Today my Uncle Jack made me go to this girl’s house in Darien. It was dumb. He told me we had to go and say hi to this girl and I would understand when I got older, but when we got there, I didn’t understand anything. She’s this short black-haired girl named Kim and she kept eating the whole time we were there. I said Hi and she said Who’re you? Then I said I’m Gregg and she said Oh whatever, and kept eating. Uncle Jack kept telling me You’ll understand when you’re older and I said Well I’m a minute older now and I still don’t understand and he said Just shut up and have something to eat. 

So we went into the kitchen and Kim gave me something called tofu. It tasted like nothing. I said You got any hamburgers? and she said Well yeah, but I don’t want to eat meat for much longer because cows are cool. I said What do cows have to do with hamburgers and she said that hamburgers come from cows and I said Yeah right, listen lady, I’ve seen cows and they don’t look anything like hamburgers. Then Kim asked if I liked the Muppets and I do so we talked about that for a while. 

Uncle Jack took our picture in the living room and said You can have this when you’re older. And I said, Oh, older like when I’m supposed to understand what I’m doing here? And he said Yeah. Like that. Then I noticed that Kim was pretty but by then it was time to leave, and when I got home there was a new Spider-Man and His Amazing Friends on so I watched that. Uncle Jack watched me, shaking his head, and said, Maybe when you’re a teenager.

Full disclaimer: That's really us. But I didn't like the living room decor, so I Photoshopped it.


May 12, 1992

Uncle Jack gave me a gift certificate to an ice skating rink in Darien today, don’t ask me why. When I got there, the crowd looked suitably hip and with it, so I kept my sunglasses, velcro-fly shorts and jeans jacket on, figuring that would help me blend with an obviously cosmopolitan crowd. It was then that I saw her, skating with reckless abandon across the ice, laughing at something her friends were saying to her. She was a statuesque five feet tall, and radiant in her jeans and pullover. 

I made my way over to her, elbowing several idiot friends of hers to the side as I did. “I see you skate,” I said to her in my most debonair voice. “I too am a skater.

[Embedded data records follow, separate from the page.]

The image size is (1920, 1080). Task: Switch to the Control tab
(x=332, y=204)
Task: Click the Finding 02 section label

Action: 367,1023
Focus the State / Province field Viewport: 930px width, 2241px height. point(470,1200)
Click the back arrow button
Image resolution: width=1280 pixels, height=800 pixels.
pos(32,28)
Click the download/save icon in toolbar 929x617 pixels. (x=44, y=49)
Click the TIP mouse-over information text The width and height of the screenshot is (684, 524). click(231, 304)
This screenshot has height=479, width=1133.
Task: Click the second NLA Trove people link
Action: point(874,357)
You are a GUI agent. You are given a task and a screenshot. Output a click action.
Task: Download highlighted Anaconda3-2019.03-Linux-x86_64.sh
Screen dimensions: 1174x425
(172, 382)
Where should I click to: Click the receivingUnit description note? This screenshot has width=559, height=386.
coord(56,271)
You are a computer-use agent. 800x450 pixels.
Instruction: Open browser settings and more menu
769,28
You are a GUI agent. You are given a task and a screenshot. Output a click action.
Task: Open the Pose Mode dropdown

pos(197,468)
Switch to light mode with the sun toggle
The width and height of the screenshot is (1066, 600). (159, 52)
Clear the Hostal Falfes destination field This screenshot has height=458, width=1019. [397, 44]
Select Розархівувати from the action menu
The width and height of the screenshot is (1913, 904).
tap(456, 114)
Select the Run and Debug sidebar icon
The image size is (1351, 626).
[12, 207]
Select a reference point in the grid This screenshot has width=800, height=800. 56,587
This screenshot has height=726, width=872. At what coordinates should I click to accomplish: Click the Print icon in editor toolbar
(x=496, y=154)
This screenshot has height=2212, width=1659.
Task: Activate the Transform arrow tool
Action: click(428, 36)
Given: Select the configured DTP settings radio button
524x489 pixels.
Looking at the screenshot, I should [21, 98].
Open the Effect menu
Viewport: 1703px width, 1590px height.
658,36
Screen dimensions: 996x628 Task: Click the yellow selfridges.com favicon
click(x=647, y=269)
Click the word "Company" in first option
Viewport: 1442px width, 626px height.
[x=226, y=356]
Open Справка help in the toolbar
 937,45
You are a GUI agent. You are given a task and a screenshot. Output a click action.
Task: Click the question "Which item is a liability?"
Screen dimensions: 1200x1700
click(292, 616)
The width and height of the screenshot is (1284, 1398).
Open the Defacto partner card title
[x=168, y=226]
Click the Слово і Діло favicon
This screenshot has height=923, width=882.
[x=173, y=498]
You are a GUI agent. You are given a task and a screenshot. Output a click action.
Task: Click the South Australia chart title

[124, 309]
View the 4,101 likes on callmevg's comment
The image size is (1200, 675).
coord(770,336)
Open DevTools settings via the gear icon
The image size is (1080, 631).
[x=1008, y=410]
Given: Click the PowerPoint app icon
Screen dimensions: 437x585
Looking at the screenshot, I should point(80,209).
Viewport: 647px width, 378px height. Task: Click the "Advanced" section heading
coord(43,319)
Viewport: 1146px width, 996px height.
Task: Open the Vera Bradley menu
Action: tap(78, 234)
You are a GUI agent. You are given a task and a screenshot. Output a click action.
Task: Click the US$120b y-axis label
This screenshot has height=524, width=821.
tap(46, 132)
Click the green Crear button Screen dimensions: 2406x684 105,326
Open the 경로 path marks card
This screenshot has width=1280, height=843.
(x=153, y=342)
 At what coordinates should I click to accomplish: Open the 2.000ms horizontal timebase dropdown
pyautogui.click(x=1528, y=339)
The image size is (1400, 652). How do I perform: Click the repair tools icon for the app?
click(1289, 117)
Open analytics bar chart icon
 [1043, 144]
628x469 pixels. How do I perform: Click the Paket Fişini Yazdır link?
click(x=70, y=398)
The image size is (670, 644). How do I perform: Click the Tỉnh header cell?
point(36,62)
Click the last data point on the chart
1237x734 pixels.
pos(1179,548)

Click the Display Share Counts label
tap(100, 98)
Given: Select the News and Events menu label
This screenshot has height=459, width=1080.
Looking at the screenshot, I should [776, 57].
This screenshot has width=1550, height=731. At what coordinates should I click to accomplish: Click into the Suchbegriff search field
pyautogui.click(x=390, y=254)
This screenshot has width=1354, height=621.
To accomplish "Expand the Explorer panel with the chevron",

So let’s go out some time and skate together.”

Since I was mumbling out of abject cowardice, she didn’t seem to hear me. “Are they okay?” she asked me, gesturing towards two teens of her acquaintance, picking themselves up off the floor and looking somewhat peeved at me. 

I figured it was time to up the seductiveness of my approach. “I said DO YOU WANT TO GO OUT WITH ME!” I yelled at her, tapping her on the shoulder for persuasive effect. She tripped backwards, laughing at the utter imbecility of my suggestion. 

In front of me was a kid with a camera. “Quick, kid, take a picture!” I demanded, dropping to a knee and striking my best, most thoughtful pose, the girl behind me still laughing at the idea of us being socially intimate in any way whatsoever.

Dutifully, the kid snapped our picture, promising to send it my way as soon as possible. “Remember this moment,” I breathed huskily into the girl’s ear as she picked herself up off the ice. “This is the moment you met your soul mate.”

“Who are you again?” she demanded, gesturing towards the security guard and pantomiming a taser firing off and my body writhing in agonizing pain. 

I straightened up. “Bam!” I said confidently and ran out the door, the guard and friends on my heels, a police dog in the distance barking angrily. “Phil Collins rules!” I crowed in their direction, flipping a pair of devil’s horns.

That night, after Uncle Jack bailed me out of the DuPage County Jail (a hellish experience if ever I went through one), I explained to him what happened, and he shook his head wearily. “Maybe in another four years,” he mused. “If you’re lucky.”

Full disclosure: That's really us. But I airbrushed my acne out, and made her look slightly more graceful.